▶ _Task list_:
1. Read the text about indoor air quality in offices and decide whether each statement below agrees with it. Answer yes or no for each, and quote the deciding words of the text.
(a) Pollution levels are likely to be highest during the post-lunch slump.
(b) Protection from Covid is the only factor driving improvements to indoor air quality.
(c) Increased premiums are now being delivered for spaces that put occupant wellbeing first.
2. In the text about indoor air quality in offices, take the part that opens with the words containing "In response to" and closes with "of improved wellbeing.", and change "workplaces" to "commercial buildings".
3. Summarize the text about indoor air quality in offices in two sentences.
::: Excerpt provided :::
Healthy buildings will help entice occupants back to offices – but air quality rules need to be tighter to improve wellbeing, write James Hallworth, senior associate and head of building technology at Workman, and Francesca Brady, co-founder and CEO at AirRated.
In response to Covid and increased awareness of health & wellbeing, the issue of indoor air quality in workplaces has climbed the agenda. If building owners can prove their spaces boast cleaner, healthier, air, occupiers can compete with homes by enticing their employees back to offices with confident promises of improved wellbeing.
And while protection from Covid may be a driver for improving indoor air quality, there are other factors at play. High levels of indoor air pollution also mean an environment where people can’t concentrate and feel sleepy at work, especially during the infamous post-lunch slump, when pollution levels are likely to be at their highest.
In short, there is a measurable commercial benefit to increased employee wellbeing. Better building health means a healthier bottom line, with increased premiums now being delivered for spaces that put occupant wellbeing first.
::: Dataset entries :::
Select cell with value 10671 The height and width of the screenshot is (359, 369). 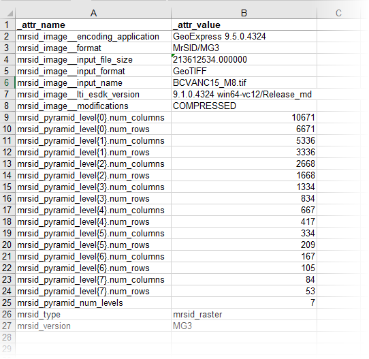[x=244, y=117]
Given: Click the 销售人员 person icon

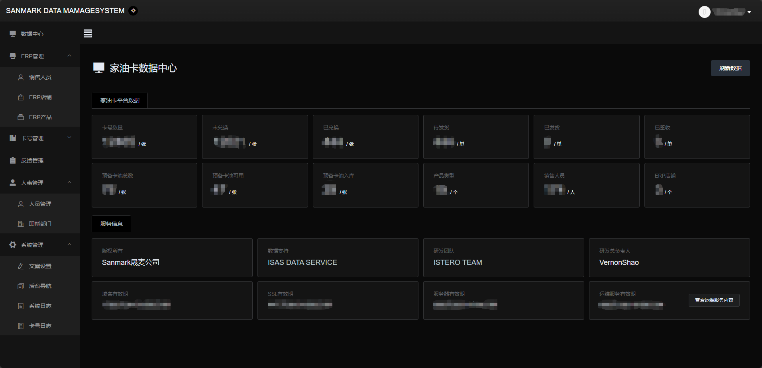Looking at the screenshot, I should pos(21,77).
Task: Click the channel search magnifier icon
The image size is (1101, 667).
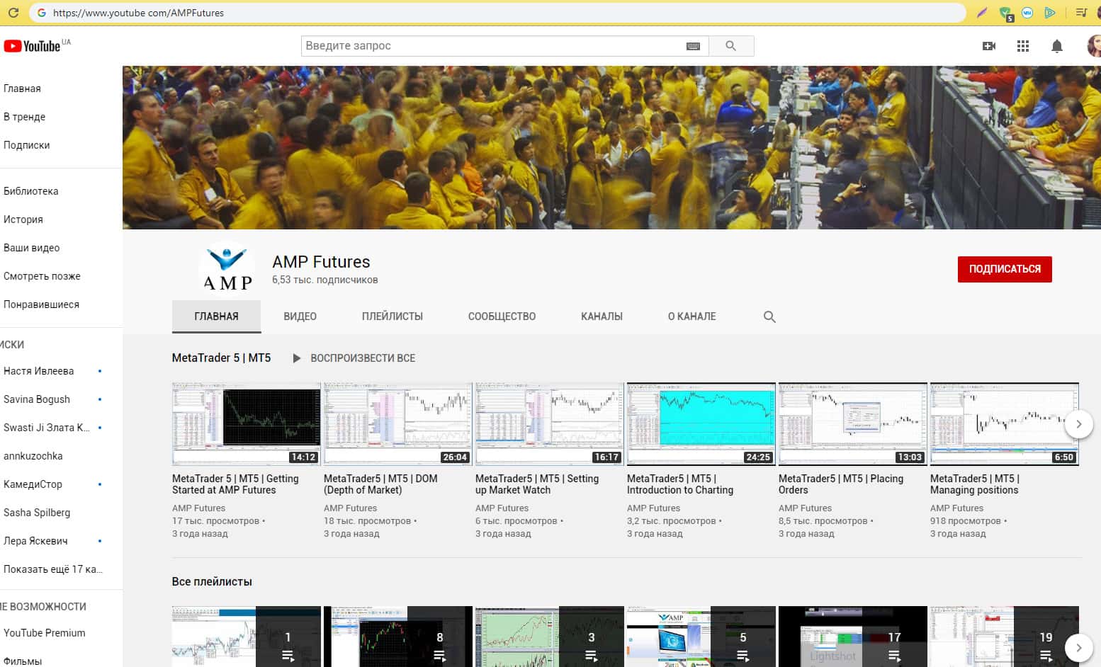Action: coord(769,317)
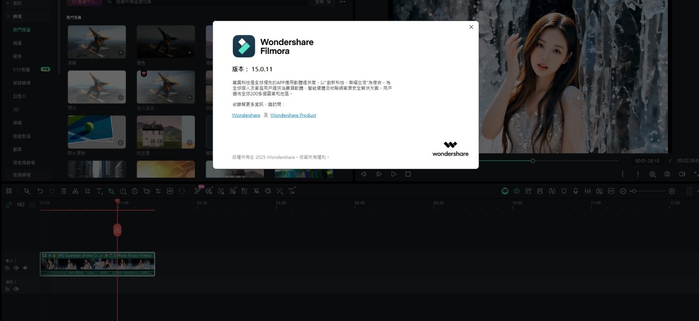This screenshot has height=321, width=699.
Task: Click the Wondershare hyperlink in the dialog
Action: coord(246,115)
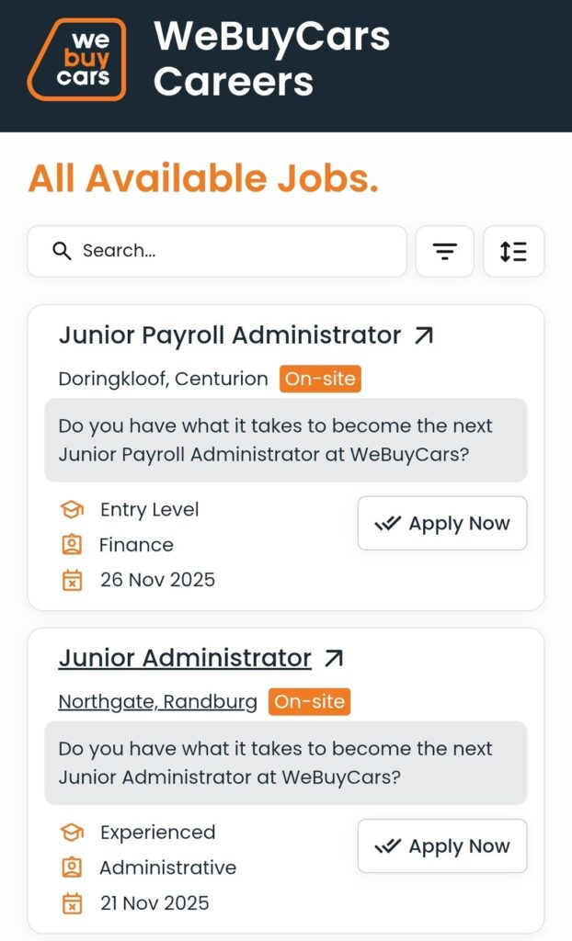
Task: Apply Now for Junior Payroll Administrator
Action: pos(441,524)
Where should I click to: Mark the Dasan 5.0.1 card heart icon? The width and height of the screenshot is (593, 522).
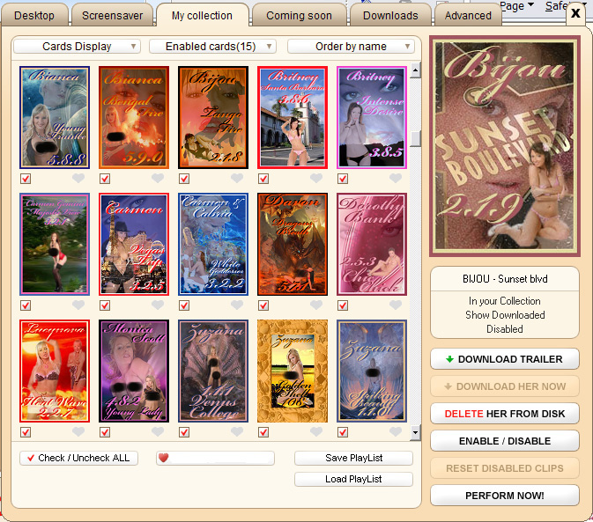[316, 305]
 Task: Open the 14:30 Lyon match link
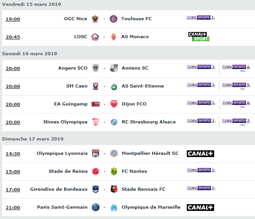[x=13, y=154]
:::
::: Dataset entries :::
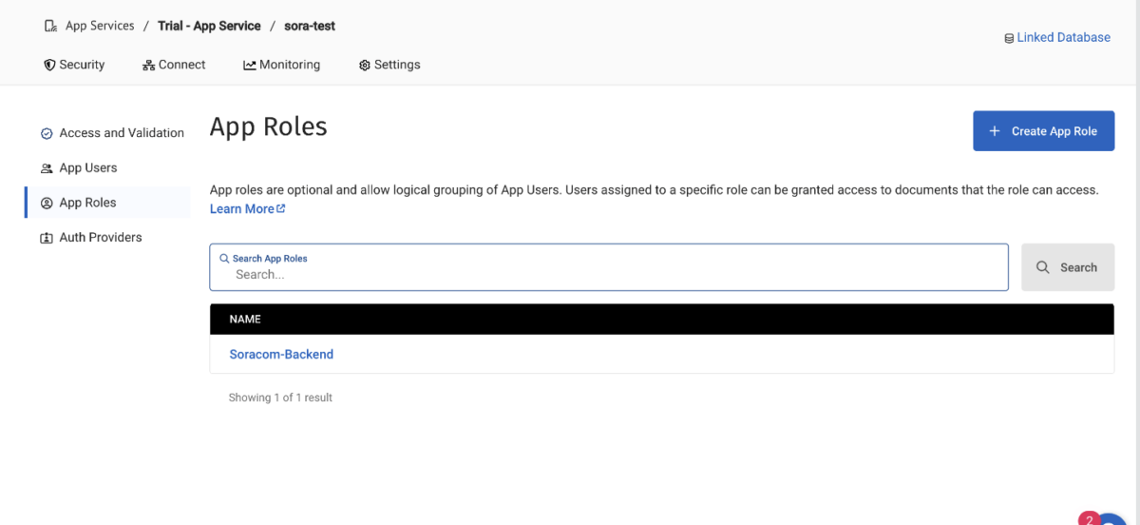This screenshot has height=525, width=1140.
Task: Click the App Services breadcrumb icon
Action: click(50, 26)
:::
▶ _Solutions by task_:
1.
(a) Yes: "especially during the infamous post-lunch slump, when pollution levels are likely to be at their highest"
(b) No: "there are other factors at play"
(c) Yes: "with increased premiums now being delivered for spaces that put occupant wellbeing first"

2.
In response to Covid and increased awareness of health & wellbeing, the issue of indoor air quality in commercial buildings has climbed the agenda. If building owners can prove their spaces boast cleaner, healthier, air, occupiers can compete with homes by enticing their employees back to offices with confident promises of improved wellbeing.

3. Covid and growing awareness of health and wellbeing have pushed indoor air quality in workplaces up the agenda, and proof of cleaner, healthier air can help entice employees back to offices. Beyond Covid, polluted indoor air leaves people unable to concentrate and sleepy at work, while better building health brings a measurable commercial benefit, including increased premiums for spaces that put occupant wellbeing first.